How to make runtime partition pruning work?

2019-10-11 Thread Markus Heiden
I partitioned a table "data_table" by the key "import_id" to reduce the 
number of partitions to be loaded in my queries.
I used list partitions, each containing usually just one "import_id". I 
used a primary key (id, import_id)
But PostgreSQL does not consider partition keys to avoid loading not 
needed partitions.


My query:
SELECT SUM(something) FROM data_table WHERE import_id IN (SELECT id FROM 
import_table WHERE ...)

My problem:
The query takes too long, because PostgreSQL uses a hash join over all 
partitions of "data_table" with the "import_table", instead of pruning 
the "data_table" partitions by the import_ids at runtime.

Static pruning (when using ... IN (1, 2, 3, 4)) works fine though.

What am I doing wrong that runtime partition pruning with PostgreSQL 
11.5 does not work in my case?


Thanks,
Markus





Re: How to make runtime partition pruning work?

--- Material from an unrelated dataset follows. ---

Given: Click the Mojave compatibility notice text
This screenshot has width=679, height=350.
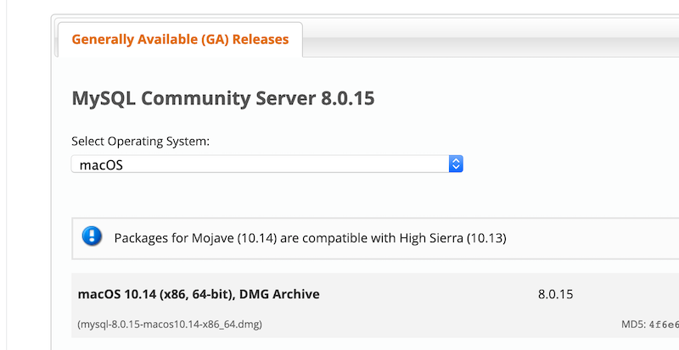Looking at the screenshot, I should tap(310, 238).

2019-10-15 Thread Markus Heiden




Notice that only subqueries and parameterized nested loop joins are
mentioned.  The above text does not really go into the detail of which
types of subqueries can be used, but I can confirm that they must be
subqueries that can only return a scalar value. e.g WHERE x = (SELECT
y FROM ...).  The executor would raise an error if that subquery
returned more than 1 row. The IN() clause you have is not eligible.
This will be converted into a semi-join during planning, and even if
it wasn't, the executor wouldn't be raising an error if it returned
multiple rows.

Unfortunately, to do what you mention with a hash join, we'd need to
scan through the entire hash table and incrementally build the set of
partitions which could match each value in the table.  I'm sure there
are times where that would be well worth the trouble, but I imagine in
the average case we might find that the cost of scanning the entire
table this way would be more than just executing the query without any
partition pruning. I don't see any good way to know in advance if it
would be worthwhile or not.


First thanks for the detailed answer. Now at least I known that I can't 
make it work this way.


What I do not understand is, why for the IN() clause a hash join will be 
used in this case (instead of a semi join too)?


In this case (x is the partition key) using a semi join would be optimal 
for IN() clauses too IMHO.
This way only the query providing the y's has to executed first to 
provide the partition keys to filter.
In other cases where x is not the partition key, I agree with your 
argumentation.